**Your objective:** Rewrite every line of the data from the line containing "Notify me of new posts by email. (107, 642)" through the end of the data, both ends included and requests kept, adding 124 to each coordinate in the answers.

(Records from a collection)
--------------------
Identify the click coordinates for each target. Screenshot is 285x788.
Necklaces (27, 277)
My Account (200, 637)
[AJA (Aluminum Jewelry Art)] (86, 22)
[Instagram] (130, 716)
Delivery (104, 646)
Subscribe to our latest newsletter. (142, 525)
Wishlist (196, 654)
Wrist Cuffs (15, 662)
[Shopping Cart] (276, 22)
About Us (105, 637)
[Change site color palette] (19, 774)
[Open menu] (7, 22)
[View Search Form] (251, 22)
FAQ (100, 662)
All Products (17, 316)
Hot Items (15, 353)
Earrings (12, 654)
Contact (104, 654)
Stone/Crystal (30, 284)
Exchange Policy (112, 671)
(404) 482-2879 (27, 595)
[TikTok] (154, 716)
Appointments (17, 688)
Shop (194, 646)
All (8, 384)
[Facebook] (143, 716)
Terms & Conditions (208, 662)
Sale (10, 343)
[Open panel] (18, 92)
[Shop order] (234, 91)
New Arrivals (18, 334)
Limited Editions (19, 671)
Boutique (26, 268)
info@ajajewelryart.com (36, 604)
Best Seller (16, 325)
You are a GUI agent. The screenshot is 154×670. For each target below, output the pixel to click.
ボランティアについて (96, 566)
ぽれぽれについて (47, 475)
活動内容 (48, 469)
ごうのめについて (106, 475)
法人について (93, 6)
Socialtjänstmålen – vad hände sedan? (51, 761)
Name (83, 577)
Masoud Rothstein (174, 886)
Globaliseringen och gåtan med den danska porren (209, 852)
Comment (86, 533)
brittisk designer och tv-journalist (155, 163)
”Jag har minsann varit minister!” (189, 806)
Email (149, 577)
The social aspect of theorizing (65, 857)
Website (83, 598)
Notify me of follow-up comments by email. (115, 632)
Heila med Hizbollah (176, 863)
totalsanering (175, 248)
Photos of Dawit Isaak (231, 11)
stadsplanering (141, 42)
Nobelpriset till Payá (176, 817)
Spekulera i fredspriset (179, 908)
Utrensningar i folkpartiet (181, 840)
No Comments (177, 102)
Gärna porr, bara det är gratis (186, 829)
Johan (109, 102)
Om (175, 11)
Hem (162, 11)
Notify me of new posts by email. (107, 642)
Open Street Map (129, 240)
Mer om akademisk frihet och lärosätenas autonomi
--------------------
**Answer to the exercise:**
Notify me of new posts by email. (231, 766)
Open Street Map (253, 364)
Mer om akademisk frihet och lärosätenas autonomi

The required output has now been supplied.